Gideon Saar a accueilli ce jeudi Elisa Spiropali, ministre albanaise des Affaires étrangères et européennes, dans les locaux du ministère des Affaires étrangères à Jérusalem. Les deux responsables ont d'abord tenu un entretien en tête-à-tête avant une réunion élargie en présence de leurs délégations respectives.
Cette visite diplomatique s'est concrétisée par la signature de protocoles d'accord portant sur la coopération en matière de formation diplomatique et de diplomatie publique.
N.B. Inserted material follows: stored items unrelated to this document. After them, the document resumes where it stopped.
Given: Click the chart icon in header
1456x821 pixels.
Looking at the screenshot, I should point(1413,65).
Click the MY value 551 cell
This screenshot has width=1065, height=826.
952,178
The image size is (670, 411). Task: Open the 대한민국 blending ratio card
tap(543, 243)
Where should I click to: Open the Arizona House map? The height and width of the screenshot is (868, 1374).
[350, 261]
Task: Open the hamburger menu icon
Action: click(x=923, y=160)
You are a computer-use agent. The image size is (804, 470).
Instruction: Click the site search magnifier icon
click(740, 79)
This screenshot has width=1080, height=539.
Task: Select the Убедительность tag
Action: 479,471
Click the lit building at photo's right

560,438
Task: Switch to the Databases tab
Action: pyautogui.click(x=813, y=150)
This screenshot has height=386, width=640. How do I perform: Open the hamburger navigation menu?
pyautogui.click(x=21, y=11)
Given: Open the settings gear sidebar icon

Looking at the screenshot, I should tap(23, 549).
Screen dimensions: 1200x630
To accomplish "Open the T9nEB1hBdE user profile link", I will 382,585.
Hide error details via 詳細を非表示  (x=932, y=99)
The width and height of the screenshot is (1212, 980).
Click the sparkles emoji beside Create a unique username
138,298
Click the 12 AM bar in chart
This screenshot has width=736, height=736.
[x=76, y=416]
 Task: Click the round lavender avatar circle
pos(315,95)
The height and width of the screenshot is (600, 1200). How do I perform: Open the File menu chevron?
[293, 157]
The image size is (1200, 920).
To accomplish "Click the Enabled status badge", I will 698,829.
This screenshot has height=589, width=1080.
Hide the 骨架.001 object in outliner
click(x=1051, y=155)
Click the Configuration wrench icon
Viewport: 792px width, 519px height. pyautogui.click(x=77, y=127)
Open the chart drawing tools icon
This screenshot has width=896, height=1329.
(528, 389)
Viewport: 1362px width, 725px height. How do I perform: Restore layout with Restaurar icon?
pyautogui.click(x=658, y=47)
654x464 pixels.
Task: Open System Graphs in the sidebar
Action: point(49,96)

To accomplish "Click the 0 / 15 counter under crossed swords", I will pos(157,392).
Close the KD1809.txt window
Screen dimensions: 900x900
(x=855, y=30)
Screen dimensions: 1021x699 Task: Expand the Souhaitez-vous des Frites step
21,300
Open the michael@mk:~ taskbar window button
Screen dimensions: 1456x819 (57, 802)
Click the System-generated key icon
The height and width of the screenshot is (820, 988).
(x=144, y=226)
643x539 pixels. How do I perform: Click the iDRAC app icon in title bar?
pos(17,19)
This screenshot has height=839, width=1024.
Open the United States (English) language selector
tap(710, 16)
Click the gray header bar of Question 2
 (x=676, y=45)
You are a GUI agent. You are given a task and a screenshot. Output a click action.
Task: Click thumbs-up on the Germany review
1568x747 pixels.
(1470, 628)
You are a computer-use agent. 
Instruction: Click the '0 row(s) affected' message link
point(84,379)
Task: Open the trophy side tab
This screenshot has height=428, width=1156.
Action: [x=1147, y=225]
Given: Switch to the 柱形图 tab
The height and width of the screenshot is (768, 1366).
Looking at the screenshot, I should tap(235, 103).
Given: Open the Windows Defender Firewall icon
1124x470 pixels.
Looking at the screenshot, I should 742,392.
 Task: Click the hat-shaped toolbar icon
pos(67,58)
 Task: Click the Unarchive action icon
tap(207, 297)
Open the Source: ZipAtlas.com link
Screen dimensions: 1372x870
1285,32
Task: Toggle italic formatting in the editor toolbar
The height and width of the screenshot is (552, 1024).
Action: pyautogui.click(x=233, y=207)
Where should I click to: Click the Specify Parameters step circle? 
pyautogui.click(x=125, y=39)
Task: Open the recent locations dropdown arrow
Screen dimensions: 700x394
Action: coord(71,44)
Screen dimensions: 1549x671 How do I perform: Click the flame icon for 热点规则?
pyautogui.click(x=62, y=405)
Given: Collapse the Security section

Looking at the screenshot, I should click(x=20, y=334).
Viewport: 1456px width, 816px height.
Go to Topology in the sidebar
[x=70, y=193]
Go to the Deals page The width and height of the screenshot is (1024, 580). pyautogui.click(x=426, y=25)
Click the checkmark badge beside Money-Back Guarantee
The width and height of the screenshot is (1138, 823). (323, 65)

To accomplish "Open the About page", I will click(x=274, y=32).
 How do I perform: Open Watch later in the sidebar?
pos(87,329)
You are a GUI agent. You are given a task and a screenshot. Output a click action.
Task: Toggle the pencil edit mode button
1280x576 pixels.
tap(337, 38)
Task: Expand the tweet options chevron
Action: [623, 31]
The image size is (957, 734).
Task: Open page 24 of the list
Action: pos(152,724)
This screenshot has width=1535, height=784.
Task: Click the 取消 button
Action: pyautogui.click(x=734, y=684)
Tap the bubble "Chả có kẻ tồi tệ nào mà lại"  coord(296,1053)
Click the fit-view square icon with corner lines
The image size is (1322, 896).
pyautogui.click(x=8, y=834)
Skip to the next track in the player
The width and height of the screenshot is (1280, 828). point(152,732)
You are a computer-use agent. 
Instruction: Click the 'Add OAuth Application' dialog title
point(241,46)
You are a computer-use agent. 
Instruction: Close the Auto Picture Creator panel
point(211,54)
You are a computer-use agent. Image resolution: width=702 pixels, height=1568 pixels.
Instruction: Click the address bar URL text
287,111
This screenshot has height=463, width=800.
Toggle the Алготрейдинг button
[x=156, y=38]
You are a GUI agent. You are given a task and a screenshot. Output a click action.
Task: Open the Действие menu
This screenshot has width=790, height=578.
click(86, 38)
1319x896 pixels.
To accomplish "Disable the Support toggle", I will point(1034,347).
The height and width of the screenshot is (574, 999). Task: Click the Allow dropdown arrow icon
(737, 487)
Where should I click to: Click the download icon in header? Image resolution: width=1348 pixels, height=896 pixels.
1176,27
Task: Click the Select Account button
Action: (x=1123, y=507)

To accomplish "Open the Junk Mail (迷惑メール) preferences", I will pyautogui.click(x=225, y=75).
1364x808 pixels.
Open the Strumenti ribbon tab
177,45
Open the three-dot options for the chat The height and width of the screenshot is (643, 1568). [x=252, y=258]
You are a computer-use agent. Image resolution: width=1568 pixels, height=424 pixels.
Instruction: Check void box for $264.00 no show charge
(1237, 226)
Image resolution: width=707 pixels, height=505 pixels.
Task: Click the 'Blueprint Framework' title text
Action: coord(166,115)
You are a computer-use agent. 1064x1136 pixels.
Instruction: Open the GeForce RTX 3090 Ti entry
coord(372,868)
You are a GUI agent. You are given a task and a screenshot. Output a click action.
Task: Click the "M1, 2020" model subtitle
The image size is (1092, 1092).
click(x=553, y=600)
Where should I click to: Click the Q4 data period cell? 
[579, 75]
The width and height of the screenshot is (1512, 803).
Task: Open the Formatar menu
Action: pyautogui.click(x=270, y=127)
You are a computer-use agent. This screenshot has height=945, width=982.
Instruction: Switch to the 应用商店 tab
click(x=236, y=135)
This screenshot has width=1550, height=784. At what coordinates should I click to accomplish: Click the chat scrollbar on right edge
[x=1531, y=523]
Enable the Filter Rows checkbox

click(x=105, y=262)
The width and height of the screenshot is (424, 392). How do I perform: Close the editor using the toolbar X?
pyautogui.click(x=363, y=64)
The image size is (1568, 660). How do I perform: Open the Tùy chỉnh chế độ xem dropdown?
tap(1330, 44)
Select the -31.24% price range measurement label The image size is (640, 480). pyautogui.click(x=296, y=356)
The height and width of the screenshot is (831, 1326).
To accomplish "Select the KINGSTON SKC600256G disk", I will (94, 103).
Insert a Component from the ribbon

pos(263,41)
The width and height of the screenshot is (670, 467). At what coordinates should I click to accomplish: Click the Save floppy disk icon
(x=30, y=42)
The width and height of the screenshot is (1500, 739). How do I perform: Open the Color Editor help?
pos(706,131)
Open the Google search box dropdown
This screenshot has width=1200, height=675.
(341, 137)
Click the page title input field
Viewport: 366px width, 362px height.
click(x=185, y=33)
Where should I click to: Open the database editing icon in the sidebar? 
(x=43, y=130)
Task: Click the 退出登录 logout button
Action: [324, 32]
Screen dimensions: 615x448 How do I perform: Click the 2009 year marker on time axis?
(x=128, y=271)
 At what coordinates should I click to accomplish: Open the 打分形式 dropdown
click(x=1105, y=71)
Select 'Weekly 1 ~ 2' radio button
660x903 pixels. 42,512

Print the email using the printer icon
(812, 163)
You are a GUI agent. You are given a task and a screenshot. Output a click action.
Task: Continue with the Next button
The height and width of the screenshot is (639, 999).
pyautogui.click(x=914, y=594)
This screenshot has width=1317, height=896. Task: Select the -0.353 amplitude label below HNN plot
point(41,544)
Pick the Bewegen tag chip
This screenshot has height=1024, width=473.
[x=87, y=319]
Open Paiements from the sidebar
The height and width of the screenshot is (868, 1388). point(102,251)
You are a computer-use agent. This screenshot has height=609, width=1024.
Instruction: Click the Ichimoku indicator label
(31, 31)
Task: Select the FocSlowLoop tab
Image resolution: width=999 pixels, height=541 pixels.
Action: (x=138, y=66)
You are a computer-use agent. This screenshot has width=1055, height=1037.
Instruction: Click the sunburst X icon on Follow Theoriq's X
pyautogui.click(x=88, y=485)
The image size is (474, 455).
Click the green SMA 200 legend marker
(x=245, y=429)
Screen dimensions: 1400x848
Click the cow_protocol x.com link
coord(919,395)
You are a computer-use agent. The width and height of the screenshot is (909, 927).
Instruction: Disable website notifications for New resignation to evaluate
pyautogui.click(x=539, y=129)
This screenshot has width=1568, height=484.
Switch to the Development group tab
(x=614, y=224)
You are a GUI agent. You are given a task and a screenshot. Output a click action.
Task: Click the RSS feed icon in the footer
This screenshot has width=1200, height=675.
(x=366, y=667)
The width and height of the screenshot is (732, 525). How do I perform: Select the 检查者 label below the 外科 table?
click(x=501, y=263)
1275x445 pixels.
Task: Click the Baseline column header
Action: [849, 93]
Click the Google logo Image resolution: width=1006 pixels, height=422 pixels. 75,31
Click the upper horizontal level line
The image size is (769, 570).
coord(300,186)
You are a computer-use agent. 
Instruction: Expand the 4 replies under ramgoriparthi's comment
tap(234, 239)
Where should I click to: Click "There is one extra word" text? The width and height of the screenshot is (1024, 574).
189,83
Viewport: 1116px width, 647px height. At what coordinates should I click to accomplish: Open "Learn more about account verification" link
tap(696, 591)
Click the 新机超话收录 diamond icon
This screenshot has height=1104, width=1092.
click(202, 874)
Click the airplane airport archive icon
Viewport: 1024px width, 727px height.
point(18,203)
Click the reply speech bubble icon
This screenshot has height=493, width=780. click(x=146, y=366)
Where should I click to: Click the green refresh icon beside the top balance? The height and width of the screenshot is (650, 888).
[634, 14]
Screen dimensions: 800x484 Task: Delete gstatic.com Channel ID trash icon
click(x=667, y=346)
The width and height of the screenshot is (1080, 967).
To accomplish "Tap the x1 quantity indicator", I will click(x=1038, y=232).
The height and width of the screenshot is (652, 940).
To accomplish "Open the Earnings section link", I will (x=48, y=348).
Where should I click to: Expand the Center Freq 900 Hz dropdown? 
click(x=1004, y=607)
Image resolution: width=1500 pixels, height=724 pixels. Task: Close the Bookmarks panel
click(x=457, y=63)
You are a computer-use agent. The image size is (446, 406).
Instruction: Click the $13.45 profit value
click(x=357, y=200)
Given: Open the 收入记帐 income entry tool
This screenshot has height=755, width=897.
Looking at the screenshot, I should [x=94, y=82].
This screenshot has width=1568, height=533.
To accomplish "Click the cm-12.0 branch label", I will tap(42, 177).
Les deux ministres ont ensuite animé une conférence de presse conjointe.
Une charge virulente contre la CIJ
Lors de son allocution, Gideon Saar a réagi vivement à la publication récente d'un avis de la Cour internationale de Justice. "Il ne s'agit pas d'un tribunal, mais d'un cirque politique corrompu que les ennemis d'Israël exploitent comme une arme", a-t-il affirmé, accusant l'instance onusienne de vouloir "contraindre Israël à prendre des mesures qui mettront en danger notre sécurité".
Le ministre a particulièrement visé l'UNRWA, l'agence des Nations Unies pour les réfugiés palestiniens. "Nous n'accepterons pas de coopérer avec l'UNRWA, une organisation dont les employés ont participé au massacre du 7 octobre", a-t-il déclaré, affirmant que l'agence emploierait "encore plus de 1 400 terroristes du Hamas". "Ce système est pourri jusqu'à la moelle", a-t-il conclu.
Cette déclaration intervient au lendemain de l’avis consultatif rendu par la Cour internationale de justice (CIJ), selon lequel Israël devrait faciliter les opérations humanitaires de l’ONU à Gaza, y compris celles de l’UNRWA. Dans sa conclusion, la cour insiste sur le fait qu'Israël "n'a pas apporté la preuve des liens entre certains de ses employés et le Hamas".